Authorities criticised for writing numbers on demonstrators' hands after they'd been arrested for rioting against IDF conscription

Israel Police wrote numbers on the hands of more than two dozen Charedi  protesters who were arrested during riots, spurring a comparison to Nazis.

The demonstrators, among 120 arrested Thursday during rallies against the arrest of Charedi draft dodgers that blocked roads in Jerusalem and other cities, refused to identify themselves. The numbers were used to identify the protesters in court during their arraignments and their incarceration, Channel 10 first reported Sunday.

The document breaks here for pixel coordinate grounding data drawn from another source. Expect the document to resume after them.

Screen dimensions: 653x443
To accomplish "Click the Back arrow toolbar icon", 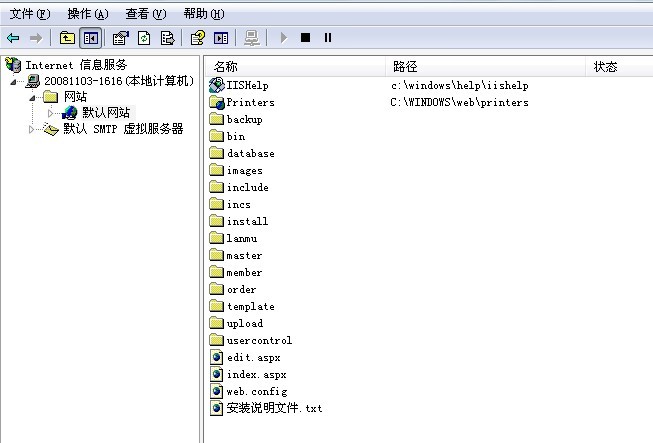I will point(13,38).

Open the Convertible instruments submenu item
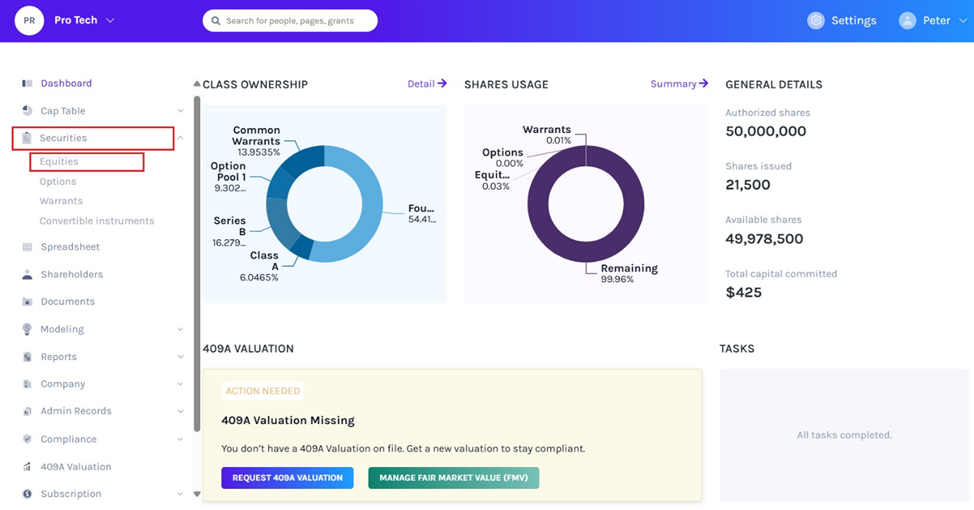[x=97, y=221]
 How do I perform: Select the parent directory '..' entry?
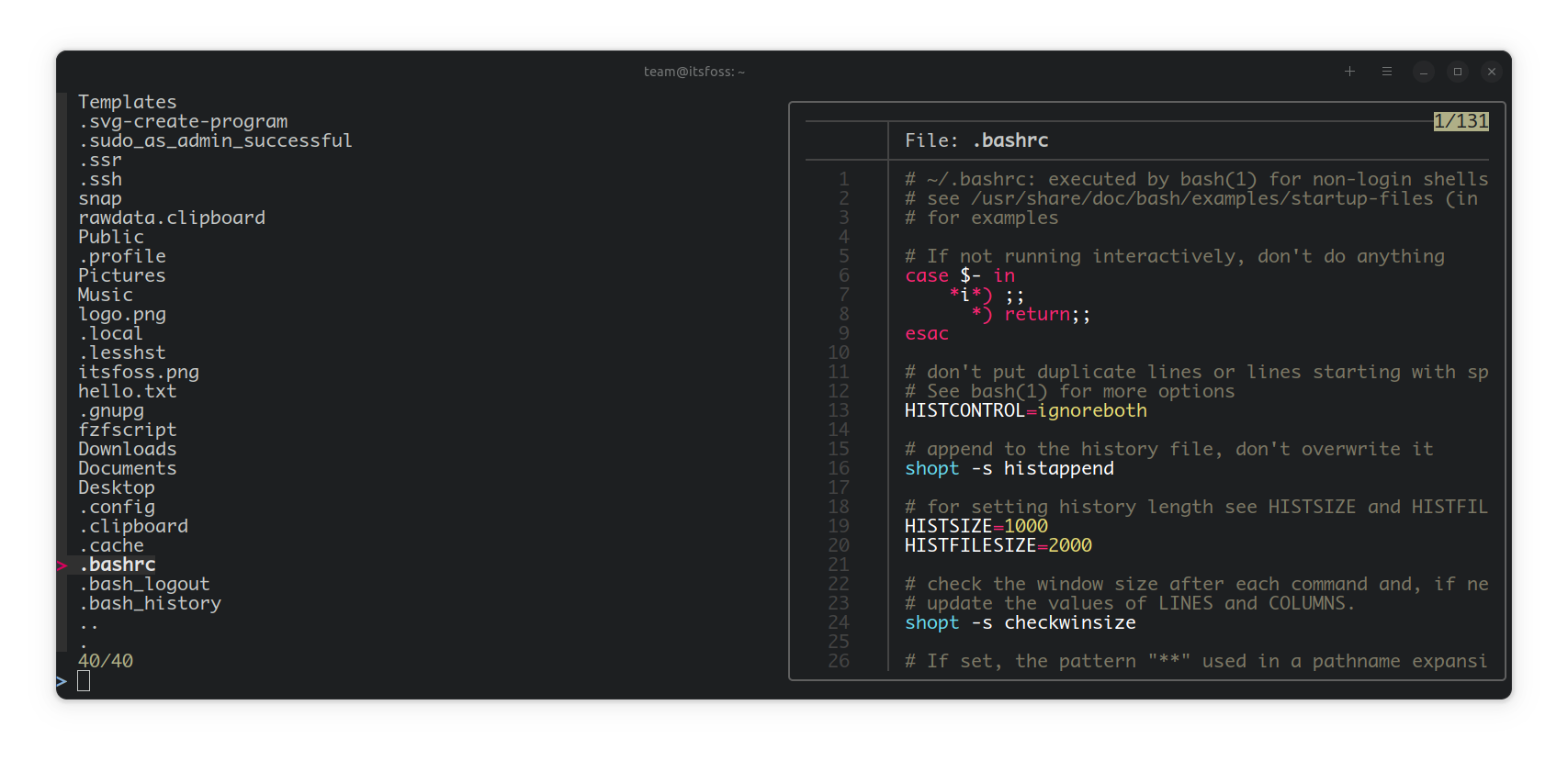tap(88, 623)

Hapeles, the newspaper of the Charedi Jerusalem faction, which is behind the demonstrations, made the comparison to Nazis, who tattooed concentration camp prisoners with numbers during the Holocaust.

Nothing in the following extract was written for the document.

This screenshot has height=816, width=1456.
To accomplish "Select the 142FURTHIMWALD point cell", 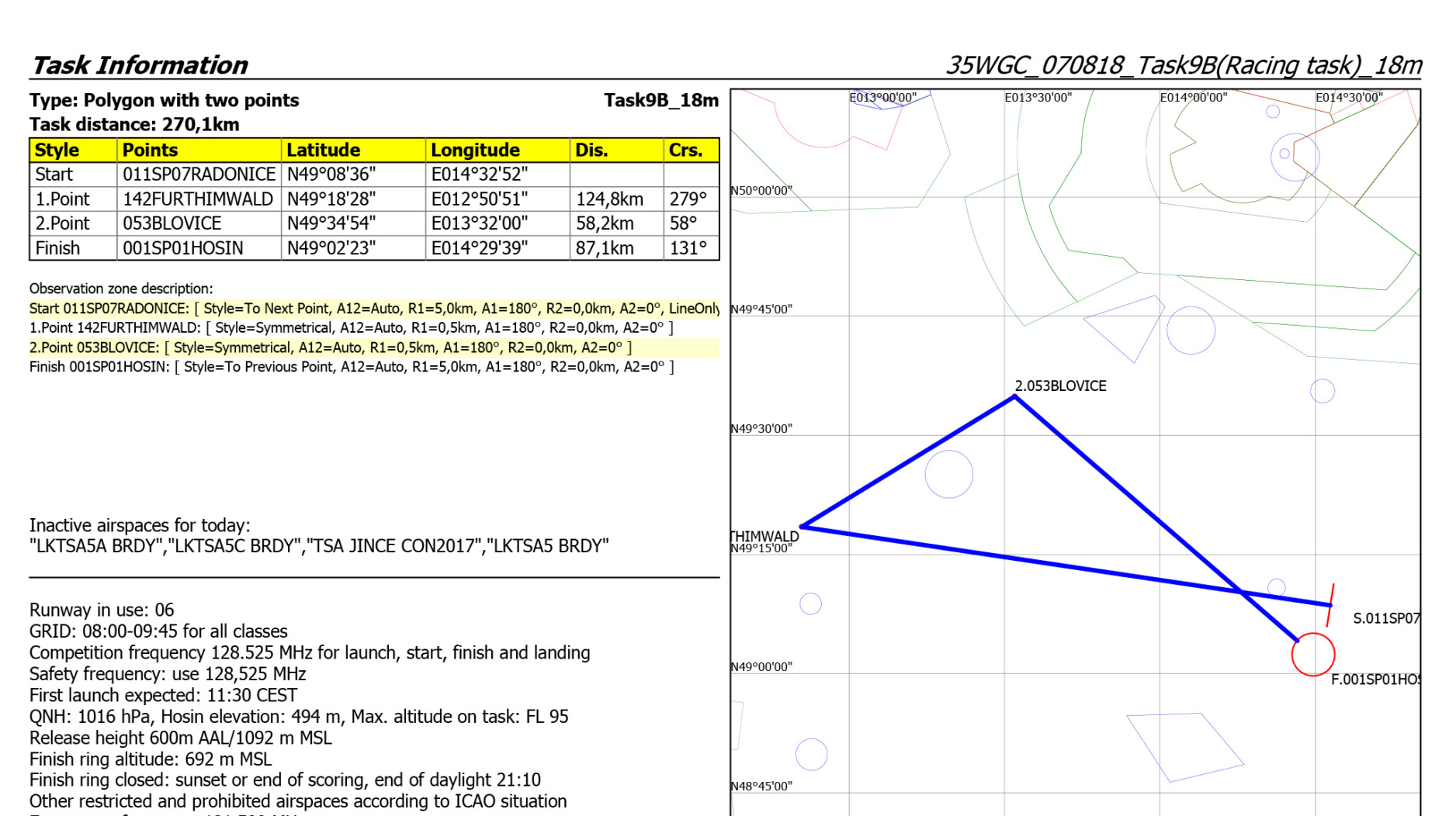I will click(198, 199).
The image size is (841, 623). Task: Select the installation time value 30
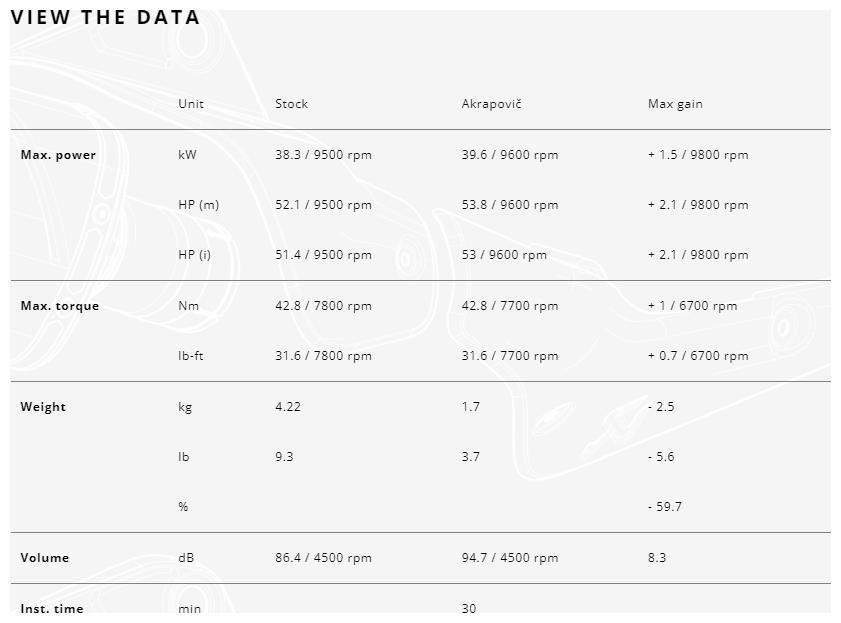click(469, 608)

“The State of Israel acts as an anti-Semitic tyrannical regime,” the newspaper wrote.

The Charedi protesters had accused the police of using excessive violence in quelling the riots.

On Monday, dozens of Charedi  protesters blocked Jerusalem’s light rail as part of a new round of protests against the draft of Charedi yeshiva students.

Charedi  leader Rabbi Chaim Kanievsky, the second-most influential rabbi in Lithuanian Judaism, in an unusual move criticized the leader of the Charedi Jerusalem faction, Rabbi Shmuel Auerbach, and called his students “a flock without a shepherd.”